Brief: Scan the listing below. Copy each line that contains "shield".

[[ Information given open ]]

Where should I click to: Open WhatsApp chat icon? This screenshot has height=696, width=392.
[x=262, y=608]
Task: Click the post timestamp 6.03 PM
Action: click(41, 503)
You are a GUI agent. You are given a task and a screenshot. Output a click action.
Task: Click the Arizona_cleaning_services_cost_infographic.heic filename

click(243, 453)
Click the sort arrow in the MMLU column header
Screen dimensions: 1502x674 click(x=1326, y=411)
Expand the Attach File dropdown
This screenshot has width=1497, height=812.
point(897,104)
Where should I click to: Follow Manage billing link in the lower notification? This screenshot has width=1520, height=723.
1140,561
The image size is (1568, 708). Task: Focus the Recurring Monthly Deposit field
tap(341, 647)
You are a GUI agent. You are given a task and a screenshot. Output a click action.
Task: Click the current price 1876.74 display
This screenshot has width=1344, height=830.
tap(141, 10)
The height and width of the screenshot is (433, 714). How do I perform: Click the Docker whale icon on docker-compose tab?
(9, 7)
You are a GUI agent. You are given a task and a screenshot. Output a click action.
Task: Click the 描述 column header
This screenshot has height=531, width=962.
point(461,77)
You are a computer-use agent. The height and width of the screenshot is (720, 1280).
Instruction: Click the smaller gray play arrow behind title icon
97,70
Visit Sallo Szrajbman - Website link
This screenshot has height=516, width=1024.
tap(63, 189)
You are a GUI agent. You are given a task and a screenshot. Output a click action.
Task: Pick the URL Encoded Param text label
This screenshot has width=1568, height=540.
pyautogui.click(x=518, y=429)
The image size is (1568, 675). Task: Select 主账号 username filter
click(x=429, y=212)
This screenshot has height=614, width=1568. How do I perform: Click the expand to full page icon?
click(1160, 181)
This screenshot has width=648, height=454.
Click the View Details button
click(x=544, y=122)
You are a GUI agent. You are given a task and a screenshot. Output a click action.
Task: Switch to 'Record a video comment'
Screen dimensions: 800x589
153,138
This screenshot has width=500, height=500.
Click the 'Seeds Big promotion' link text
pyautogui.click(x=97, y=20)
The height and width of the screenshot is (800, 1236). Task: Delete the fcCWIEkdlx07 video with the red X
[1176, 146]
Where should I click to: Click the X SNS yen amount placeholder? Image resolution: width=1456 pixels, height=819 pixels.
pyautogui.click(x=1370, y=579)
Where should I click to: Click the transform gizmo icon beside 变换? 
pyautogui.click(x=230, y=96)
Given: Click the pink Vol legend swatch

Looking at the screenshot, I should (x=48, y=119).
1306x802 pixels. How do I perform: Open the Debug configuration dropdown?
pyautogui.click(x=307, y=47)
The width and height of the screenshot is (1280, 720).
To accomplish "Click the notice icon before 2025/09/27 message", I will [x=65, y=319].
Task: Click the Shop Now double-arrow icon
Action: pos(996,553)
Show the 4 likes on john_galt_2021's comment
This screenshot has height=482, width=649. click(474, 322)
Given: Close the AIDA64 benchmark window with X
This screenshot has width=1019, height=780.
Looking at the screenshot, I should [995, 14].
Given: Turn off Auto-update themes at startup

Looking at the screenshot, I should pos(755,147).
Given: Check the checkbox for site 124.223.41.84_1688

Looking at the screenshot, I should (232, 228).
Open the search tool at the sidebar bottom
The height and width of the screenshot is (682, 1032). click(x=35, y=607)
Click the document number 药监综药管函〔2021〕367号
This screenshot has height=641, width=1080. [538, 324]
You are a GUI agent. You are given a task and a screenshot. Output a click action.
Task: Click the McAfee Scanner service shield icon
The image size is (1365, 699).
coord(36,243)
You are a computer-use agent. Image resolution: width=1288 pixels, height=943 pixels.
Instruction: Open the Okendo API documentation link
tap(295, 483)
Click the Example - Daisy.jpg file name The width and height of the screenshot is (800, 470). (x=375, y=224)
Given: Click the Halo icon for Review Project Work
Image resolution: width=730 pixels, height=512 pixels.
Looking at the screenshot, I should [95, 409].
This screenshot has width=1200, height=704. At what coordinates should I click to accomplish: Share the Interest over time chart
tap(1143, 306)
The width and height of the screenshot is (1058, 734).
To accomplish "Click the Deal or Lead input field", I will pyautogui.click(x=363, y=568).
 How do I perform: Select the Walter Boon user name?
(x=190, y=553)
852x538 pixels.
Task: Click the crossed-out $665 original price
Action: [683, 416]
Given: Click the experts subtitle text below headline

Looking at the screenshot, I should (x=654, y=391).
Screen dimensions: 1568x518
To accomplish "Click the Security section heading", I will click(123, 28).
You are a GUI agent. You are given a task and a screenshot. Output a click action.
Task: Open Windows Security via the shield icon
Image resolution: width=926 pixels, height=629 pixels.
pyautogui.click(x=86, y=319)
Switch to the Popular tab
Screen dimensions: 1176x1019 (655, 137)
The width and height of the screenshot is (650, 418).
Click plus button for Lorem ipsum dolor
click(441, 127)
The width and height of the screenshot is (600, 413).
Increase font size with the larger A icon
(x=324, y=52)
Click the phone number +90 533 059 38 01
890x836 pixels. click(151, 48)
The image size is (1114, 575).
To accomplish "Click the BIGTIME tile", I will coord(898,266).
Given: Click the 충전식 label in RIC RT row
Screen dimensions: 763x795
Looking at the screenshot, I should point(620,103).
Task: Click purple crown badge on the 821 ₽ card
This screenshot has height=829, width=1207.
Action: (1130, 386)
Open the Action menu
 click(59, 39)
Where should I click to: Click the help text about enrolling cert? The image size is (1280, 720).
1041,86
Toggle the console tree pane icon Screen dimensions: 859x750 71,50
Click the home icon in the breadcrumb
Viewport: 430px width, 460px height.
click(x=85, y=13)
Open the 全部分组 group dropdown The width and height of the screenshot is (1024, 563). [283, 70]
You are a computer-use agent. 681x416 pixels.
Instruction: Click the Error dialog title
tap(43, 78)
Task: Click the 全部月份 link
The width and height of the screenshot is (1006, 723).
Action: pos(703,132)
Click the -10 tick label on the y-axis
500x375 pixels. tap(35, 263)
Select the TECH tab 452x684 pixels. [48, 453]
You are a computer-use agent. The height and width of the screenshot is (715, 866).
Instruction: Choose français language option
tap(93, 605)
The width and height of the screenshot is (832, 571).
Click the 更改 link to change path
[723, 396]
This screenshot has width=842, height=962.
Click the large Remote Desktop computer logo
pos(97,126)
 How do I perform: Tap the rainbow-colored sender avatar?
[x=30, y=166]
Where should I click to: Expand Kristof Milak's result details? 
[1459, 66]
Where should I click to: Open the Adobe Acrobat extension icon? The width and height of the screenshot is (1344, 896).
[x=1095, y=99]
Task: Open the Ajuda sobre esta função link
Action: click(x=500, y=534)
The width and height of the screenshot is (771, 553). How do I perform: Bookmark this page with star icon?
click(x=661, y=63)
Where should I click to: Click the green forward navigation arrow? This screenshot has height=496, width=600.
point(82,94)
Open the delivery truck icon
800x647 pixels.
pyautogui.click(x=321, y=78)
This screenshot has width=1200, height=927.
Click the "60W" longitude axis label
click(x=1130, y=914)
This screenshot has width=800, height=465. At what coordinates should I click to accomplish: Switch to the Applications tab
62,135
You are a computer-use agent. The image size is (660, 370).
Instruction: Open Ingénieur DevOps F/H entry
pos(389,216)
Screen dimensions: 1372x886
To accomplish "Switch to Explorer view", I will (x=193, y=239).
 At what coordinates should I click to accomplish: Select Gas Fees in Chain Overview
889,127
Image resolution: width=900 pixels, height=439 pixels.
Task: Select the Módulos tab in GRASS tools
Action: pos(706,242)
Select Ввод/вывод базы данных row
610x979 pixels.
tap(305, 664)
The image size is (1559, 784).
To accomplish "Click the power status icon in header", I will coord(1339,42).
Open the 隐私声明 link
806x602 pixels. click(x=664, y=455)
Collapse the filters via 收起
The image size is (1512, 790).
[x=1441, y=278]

[[ Information given closed ]]

Answer to this exercise:
Task: Click the McAfee Scanner service shield icon
Task: Open Windows Security via the shield icon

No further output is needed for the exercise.